● **Exercise passage**:
------

Our results are in accordance with previous studies, examining decrease of HPA axis activity in association with other centrally acting drugs. Thus, chronic imipramine administration to healthy, non-depressed volunteers resulted in decreased ACTH and cortisol responses to ovine CRH and AVP without changes in indices of time-integrated HPA axis function, including UFC excretion (Michelson et al. Citation1997). This action of imipramine is potentially related to its therapeutic effects in melancholic depression, a disorder that is associated with hypothalamic hypersecretion of CRH. Similarly, alprazolam, a triazolobenzodiazepine, administered to jacketed, intravenously cannulated nonhuman primates and to normal humans suppressed HPA axis activity (Kalogeras et al. Citation1990). This most likely reflects suppression of the CRH neuron rather than the pituitary corticotroph, explaining its efficacy in the treatment of chronic anxiety.

------

● **Stored data**:

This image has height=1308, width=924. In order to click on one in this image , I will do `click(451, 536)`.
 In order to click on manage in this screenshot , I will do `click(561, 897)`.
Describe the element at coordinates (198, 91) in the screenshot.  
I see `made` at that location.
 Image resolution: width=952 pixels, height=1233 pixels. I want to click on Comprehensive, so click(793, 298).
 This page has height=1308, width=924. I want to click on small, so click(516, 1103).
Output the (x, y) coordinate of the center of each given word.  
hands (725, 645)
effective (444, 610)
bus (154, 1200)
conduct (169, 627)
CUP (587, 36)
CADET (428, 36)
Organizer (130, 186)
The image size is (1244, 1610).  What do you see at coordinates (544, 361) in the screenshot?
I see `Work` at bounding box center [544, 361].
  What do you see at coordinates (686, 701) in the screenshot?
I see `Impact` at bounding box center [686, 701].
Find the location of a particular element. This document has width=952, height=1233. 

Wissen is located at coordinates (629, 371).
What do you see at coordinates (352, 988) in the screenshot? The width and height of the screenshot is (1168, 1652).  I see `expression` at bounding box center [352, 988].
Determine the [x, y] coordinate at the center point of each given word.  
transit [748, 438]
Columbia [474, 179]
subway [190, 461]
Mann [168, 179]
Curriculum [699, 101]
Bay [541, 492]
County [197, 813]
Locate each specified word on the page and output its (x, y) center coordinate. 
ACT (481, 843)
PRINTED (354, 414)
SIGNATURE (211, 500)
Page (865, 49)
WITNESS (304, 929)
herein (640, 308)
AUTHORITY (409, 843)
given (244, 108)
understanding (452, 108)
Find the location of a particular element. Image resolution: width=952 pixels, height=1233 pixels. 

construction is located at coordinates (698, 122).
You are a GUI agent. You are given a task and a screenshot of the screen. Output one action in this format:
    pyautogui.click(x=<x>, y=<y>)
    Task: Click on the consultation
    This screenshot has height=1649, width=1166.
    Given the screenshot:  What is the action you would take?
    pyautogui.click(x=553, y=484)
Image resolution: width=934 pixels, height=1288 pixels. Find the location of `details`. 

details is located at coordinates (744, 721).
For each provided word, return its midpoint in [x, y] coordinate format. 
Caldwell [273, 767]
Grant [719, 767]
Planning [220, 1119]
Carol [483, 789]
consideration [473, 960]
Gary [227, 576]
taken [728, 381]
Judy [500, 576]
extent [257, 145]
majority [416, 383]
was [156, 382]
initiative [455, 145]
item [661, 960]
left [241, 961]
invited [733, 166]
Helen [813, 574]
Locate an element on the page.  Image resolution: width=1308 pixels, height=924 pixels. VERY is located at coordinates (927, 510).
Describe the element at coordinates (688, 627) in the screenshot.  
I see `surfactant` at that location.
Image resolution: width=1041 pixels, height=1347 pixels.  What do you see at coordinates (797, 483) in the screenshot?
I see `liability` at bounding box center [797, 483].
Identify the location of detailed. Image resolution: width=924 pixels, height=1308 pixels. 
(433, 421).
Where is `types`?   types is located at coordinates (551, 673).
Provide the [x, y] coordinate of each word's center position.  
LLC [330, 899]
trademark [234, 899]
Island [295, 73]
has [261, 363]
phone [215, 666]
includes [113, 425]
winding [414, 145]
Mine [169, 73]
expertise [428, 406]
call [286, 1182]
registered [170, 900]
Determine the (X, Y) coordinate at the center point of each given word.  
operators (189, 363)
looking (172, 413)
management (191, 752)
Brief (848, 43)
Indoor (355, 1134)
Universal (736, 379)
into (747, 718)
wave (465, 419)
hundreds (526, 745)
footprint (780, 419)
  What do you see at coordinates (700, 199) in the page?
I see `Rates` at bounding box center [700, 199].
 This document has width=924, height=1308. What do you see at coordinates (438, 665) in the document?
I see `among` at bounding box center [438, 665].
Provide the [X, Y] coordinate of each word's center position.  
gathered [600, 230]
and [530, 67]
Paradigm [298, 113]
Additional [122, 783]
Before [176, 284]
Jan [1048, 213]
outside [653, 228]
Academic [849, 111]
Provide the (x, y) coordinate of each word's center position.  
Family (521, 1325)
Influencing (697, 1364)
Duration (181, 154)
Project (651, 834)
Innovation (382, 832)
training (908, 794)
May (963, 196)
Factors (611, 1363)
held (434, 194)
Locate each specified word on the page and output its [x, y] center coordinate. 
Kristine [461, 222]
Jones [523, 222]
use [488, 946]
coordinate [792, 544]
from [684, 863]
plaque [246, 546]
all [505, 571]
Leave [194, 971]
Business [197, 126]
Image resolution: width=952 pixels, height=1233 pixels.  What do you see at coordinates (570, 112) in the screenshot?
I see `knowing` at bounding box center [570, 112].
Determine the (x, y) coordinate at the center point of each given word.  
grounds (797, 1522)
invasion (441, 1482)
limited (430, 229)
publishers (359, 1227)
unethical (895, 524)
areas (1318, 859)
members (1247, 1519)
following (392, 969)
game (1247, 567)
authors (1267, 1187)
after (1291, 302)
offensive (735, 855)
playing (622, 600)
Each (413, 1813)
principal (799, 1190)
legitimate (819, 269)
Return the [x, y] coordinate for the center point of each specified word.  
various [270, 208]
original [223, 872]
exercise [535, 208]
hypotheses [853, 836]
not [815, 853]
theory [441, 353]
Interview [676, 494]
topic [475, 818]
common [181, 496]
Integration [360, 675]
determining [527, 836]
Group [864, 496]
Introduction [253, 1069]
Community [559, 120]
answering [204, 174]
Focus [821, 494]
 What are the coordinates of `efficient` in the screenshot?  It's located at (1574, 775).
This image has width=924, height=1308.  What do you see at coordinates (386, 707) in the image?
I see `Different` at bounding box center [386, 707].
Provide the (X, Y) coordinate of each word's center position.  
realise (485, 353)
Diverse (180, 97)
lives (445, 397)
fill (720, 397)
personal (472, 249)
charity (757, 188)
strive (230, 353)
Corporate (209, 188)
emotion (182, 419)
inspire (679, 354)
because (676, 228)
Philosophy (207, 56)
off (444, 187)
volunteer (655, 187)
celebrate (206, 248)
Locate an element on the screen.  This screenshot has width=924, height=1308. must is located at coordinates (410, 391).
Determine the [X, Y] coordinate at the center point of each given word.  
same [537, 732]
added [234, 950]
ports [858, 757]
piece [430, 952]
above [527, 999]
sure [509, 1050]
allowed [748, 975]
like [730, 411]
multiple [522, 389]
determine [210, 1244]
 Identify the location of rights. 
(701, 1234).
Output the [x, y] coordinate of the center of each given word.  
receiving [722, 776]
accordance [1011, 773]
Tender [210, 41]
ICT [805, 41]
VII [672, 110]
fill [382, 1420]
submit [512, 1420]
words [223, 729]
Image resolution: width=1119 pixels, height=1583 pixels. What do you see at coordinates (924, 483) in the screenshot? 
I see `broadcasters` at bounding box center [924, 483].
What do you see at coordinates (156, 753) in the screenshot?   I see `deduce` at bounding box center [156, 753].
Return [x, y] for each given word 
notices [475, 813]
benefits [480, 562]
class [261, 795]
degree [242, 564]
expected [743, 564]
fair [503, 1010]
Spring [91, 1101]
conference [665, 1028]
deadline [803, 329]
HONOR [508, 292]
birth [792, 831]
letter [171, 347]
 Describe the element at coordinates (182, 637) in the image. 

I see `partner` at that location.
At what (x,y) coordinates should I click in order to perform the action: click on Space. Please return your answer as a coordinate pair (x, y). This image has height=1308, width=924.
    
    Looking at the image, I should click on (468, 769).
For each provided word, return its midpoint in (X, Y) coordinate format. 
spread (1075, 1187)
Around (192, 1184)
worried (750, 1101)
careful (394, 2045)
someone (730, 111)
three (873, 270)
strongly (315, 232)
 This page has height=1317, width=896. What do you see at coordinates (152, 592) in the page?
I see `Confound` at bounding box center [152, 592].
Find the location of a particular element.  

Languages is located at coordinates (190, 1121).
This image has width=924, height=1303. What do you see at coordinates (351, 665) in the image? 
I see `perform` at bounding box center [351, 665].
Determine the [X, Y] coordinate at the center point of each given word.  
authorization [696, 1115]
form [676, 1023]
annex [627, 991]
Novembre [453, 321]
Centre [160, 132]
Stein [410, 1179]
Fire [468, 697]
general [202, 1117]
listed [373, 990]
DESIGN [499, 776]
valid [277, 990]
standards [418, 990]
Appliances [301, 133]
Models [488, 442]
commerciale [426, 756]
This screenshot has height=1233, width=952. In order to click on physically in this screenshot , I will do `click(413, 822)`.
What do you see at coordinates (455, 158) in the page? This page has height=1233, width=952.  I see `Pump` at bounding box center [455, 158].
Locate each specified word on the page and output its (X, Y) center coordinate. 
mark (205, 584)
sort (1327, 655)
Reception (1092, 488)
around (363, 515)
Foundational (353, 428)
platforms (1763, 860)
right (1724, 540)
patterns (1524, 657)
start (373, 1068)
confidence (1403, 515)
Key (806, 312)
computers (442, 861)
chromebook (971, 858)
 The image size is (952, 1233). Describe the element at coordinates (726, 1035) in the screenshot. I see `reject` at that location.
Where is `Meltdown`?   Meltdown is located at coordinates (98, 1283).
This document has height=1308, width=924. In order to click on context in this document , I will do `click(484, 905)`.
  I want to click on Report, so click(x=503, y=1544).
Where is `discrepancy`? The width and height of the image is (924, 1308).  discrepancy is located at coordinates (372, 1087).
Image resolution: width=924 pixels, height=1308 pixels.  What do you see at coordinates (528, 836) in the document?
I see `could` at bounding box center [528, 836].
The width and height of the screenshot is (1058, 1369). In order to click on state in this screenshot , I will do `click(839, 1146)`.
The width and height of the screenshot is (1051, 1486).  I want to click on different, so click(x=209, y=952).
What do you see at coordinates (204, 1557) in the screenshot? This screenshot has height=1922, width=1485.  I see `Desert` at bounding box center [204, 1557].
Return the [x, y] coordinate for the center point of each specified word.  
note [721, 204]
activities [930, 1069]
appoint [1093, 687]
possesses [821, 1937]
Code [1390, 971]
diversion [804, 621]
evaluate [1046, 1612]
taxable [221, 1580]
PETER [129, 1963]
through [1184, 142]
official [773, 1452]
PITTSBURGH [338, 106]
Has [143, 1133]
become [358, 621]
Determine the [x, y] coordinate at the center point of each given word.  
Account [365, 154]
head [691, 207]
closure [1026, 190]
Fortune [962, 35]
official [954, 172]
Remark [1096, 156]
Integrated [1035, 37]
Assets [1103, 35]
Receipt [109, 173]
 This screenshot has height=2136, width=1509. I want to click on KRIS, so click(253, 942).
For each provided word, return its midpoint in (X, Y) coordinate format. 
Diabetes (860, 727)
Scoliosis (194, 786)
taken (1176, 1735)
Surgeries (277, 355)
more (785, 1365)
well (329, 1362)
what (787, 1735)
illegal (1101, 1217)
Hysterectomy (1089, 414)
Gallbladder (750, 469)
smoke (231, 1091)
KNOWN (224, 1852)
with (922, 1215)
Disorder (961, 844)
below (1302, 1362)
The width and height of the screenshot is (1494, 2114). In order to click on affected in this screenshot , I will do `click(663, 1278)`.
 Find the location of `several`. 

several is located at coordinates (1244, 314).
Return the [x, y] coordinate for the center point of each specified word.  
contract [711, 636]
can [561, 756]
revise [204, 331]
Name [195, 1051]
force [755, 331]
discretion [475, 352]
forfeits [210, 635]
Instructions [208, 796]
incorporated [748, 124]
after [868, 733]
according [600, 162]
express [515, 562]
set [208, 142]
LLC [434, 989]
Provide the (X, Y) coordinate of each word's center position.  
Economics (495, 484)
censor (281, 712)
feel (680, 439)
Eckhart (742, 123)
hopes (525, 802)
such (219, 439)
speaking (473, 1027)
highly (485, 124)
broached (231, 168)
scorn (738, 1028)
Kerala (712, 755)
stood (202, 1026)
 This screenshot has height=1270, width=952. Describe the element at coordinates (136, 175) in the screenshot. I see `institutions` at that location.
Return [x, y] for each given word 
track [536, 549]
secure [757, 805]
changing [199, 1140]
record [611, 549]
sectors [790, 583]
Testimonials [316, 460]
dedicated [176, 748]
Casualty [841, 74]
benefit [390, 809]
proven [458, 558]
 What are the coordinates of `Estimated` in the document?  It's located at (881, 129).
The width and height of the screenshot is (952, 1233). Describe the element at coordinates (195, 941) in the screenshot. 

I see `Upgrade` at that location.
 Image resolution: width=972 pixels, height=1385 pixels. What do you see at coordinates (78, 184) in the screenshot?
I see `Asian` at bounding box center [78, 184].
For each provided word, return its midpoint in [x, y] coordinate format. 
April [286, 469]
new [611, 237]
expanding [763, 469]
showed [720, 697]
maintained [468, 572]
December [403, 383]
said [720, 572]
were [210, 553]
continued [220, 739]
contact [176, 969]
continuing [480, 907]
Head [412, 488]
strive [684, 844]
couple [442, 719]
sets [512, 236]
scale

------

Condense the paragraph of the HPA axis passage beginning "Our results are in accordance" into a bulleted list that keeps its main facts. You won't need the records for this.

- The results agree with earlier studies showing that other centrally acting drugs decrease HPA axis activity.
- Imipramine (Michelson et al. 1997): given chronically to healthy, non-depressed volunteers, it lowered ACTH and cortisol responses to ovine CRH and AVP. It did not change indices of time-integrated HPA axis function, including UFC excretion. This action may be related to its therapeutic effects in melancholic depression, a disorder associated with hypothalamic hypersecretion of CRH.
- Alprazolam (Kalogeras et al. 1990): this triazolobenzodiazepine suppressed HPA axis activity in jacketed, intravenously cannulated nonhuman primates and in normal humans. It most likely acts on the CRH neuron rather than the pituitary corticotroph, which would explain its efficacy in treating chronic anxiety.